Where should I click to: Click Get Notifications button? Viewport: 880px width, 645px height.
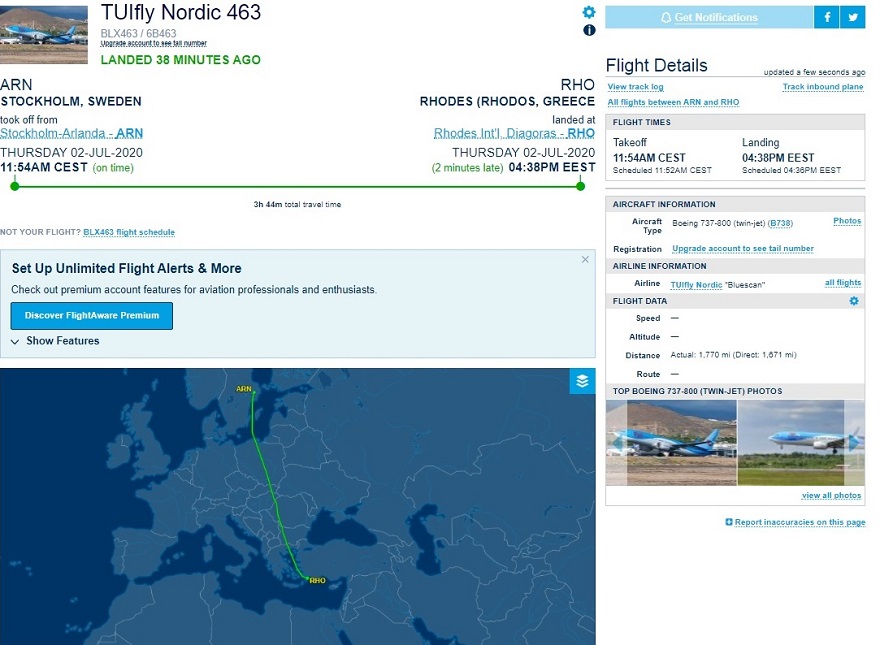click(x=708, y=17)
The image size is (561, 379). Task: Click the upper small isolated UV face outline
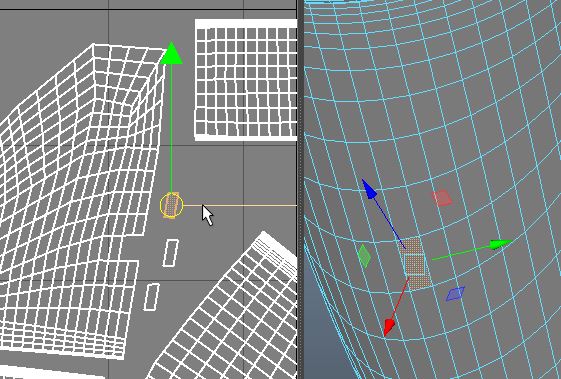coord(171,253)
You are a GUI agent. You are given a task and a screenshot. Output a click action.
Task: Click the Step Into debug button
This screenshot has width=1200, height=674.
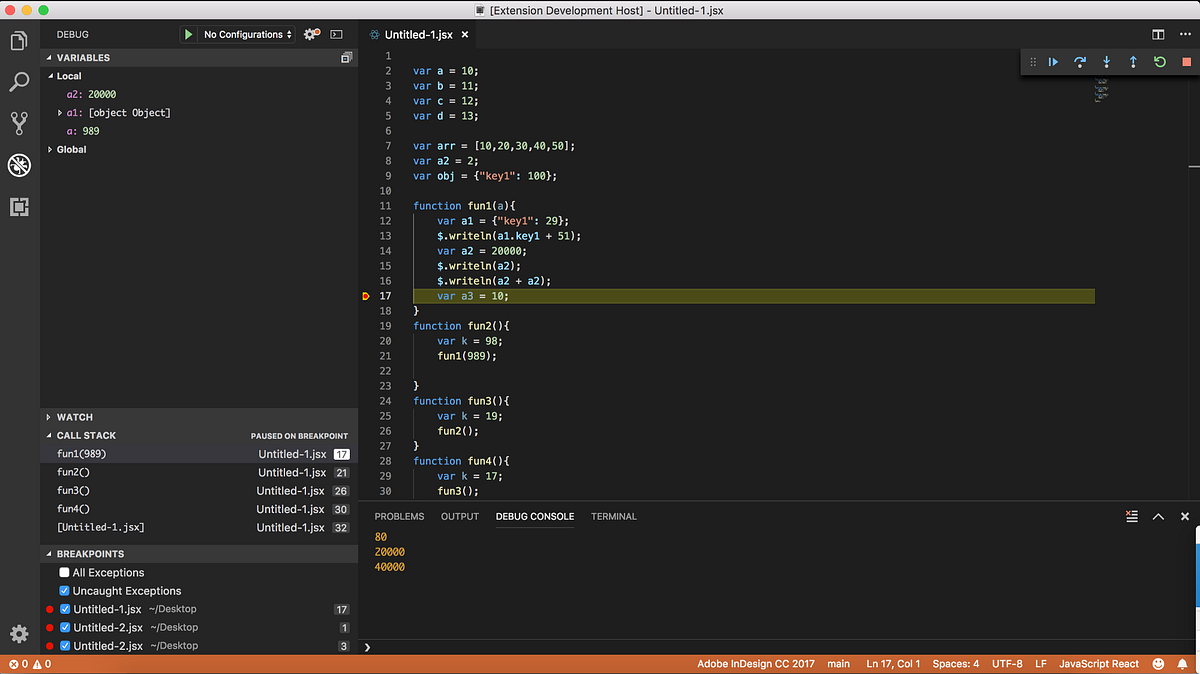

**AIM OF THE TASK**
The material above is to be transcribed exactly, with its images omitted.

**EXPECTED ANSWER**
Where should I click to: Click Get Notifications button? Viewport: 880px width, 645px height.
click(x=708, y=17)
The image size is (561, 379). Task: Click the upper small isolated UV face outline
coord(171,253)
You are a GUI agent. You are given a task and a screenshot. Output a click action.
Task: Click the Step Into debug button
This screenshot has width=1200, height=674.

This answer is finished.